Who have you gotten to know on a deeper level this year? Was it through technology, as a result of technology's efficiency's that provided you more time, or just because. No excuse is a good one . . .I want to know the folks that I work with because it enables me to work with them better, because I care about them, and because it goes both ways. And it is not just folks in the district - it is everywhere.

Have you ever planned to get to know folks better and deeper and done it? What were the results? Do you have time to do this, or are you just surviving treading water? Could technology help? Are you ready to use it to help? How could it help perhaps?

Tuesday, July 12, 2011

"Facilitated Communications" and Autism - Thoughts and Reflections

My sister Sandy and I spent over a hour last night talking with each other on our iPhones about the concept of "facilitated communications" for autistic individuals. Sandy indicated that as a part of the Educational Psychology class that she is "facilitating" with a group of Master's students, that this term is one of the concepts she has on the list to cover.

I didn't really know what it was, but after having her explain it to me, had a wonderful dialogue with her. She sent me the video above so I could gain further information.

Amazing to me the many things that were so obvious to Sandy and me in the video weren't instantly obvious to many folks in the video. It is astounding to me that the folks didn't consider the possibility of the facilitator unconsciously directing the communication of the autistic individuals. That realization is kind of scary to me.

It is a long video but well worth the watch. Check it out and let me know what are you thoughts, reactions, conclusions.

I just enjoy learning things :)!

Wednesday, July 06, 2011

Communications and Collaboration Experiences

Yesterday was a wonderfully insightful day of communications and collaboration experiences. It was not the kind you normally think of in education - working with teachers, librarians and tech folks to help bring about the best possible learning experiences for students - but rather a day of getting to know folks in the district administration in a whole different way. Getting to know them, value them - the real them - while at the same time collaborating to come up with workable solutions to issues.

As a result, I have decided that I need to get to know one person a day in a deeper way than I already know them. It was a blessing to get to know these folks in a deeper, personal way. It made my day and I couldn't help but reflect on it yesterday and today - hence this posting. It was a light bulb moment for me.

Thank you to those great district folks in 27J for increasing my reflection, thinking and for trusting me and sharing with me the real you. I am not the best listener, I've been told, but yesterday I did listen and hear and learned - you enriched my life and I appreciate it.

Learning things is a wonderful, never ending opportunity. What have you learned today that has clearly impacted you? Thanks for listening. . . :)

Monday, March 28, 2011

eReaders and eTextbooks - some thoughts

"The Future of the Textbook" is a great read.   Thank you Mike J. for sending it to me.  If you deal with library media, textbook adoption, instructional technology, curriculum adoption, implementing standards, you should click on the link and review the article.  I registered as I want to read the rest of the articles in this series. 

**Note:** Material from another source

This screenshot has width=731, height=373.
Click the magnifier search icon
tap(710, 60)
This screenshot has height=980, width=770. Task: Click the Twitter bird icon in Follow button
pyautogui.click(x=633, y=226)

Why?  I am dealing with this issue right now as the Brighton Early Morning Rotary is working with our school district through a grant to provide ereaders and ereader textbooks for our students. Currently the only adopted textbooks that are available as ereaders are the language arts selected library books that are part of the curriculum. How are other schools and districts doing this?  Where are they getting the eTextbooks?  I can't really find any.

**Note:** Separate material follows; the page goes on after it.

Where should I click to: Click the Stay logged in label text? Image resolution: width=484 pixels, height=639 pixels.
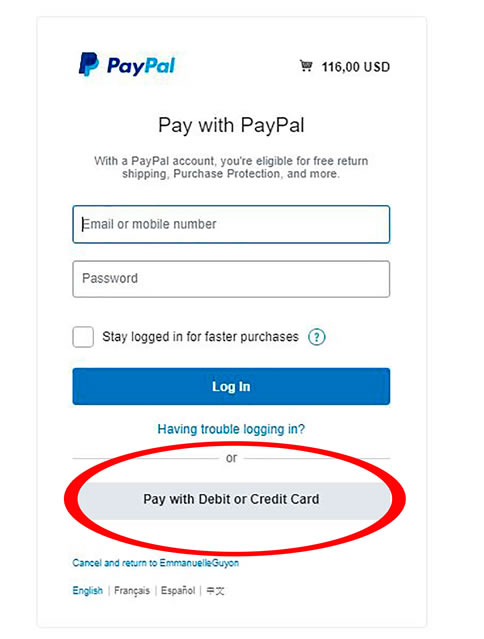click(x=200, y=337)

Someone or several folks have helped me to realize that since we have access to current information via the internet, that with a "good" teacher and "good" standards, the world is now our textbook - or should be. . . Of course we have to teach students to "drive" the internet and follow the "laws" and we have to "enforce" the consequences of not "driving" appropriately also.  And we have to give kids and teachers access to the information that they need to use and it has to be available at a moments notice.  Is that still too big a list of requirements for districts without proper funds, or families without enough income to supply the access tools?

I think it boils down to if you provide it, it will happen and yes we'll have to provide course corrections and displine when mistakes happen and most folks don't want to be the bad cop, they'd just rather never risk.  But at what cost is that to students when they get out in the world and don't know how to drive properly?  I think that option is even more deadly.  I'd rather my kids make a mistake while they are with me at home, so that I have the opportunity to help them with their mistakes, rather than let them make the mistake once they are on their own and they have to deal with the real police, and permanent results of bad decisions.

Experiential, just-in-time learning, evaluating resources to be sure they are correct rather than just accepting a textbook as totally perfect (which nothing is, right!) are some of the requirements and benefits of using the world as our textbook.  Wouldn't it be great if we didn't have to have anymore textbook adoptions?  Districts could certainly save money and time and keep the resources current and up-to-date all of the time. :)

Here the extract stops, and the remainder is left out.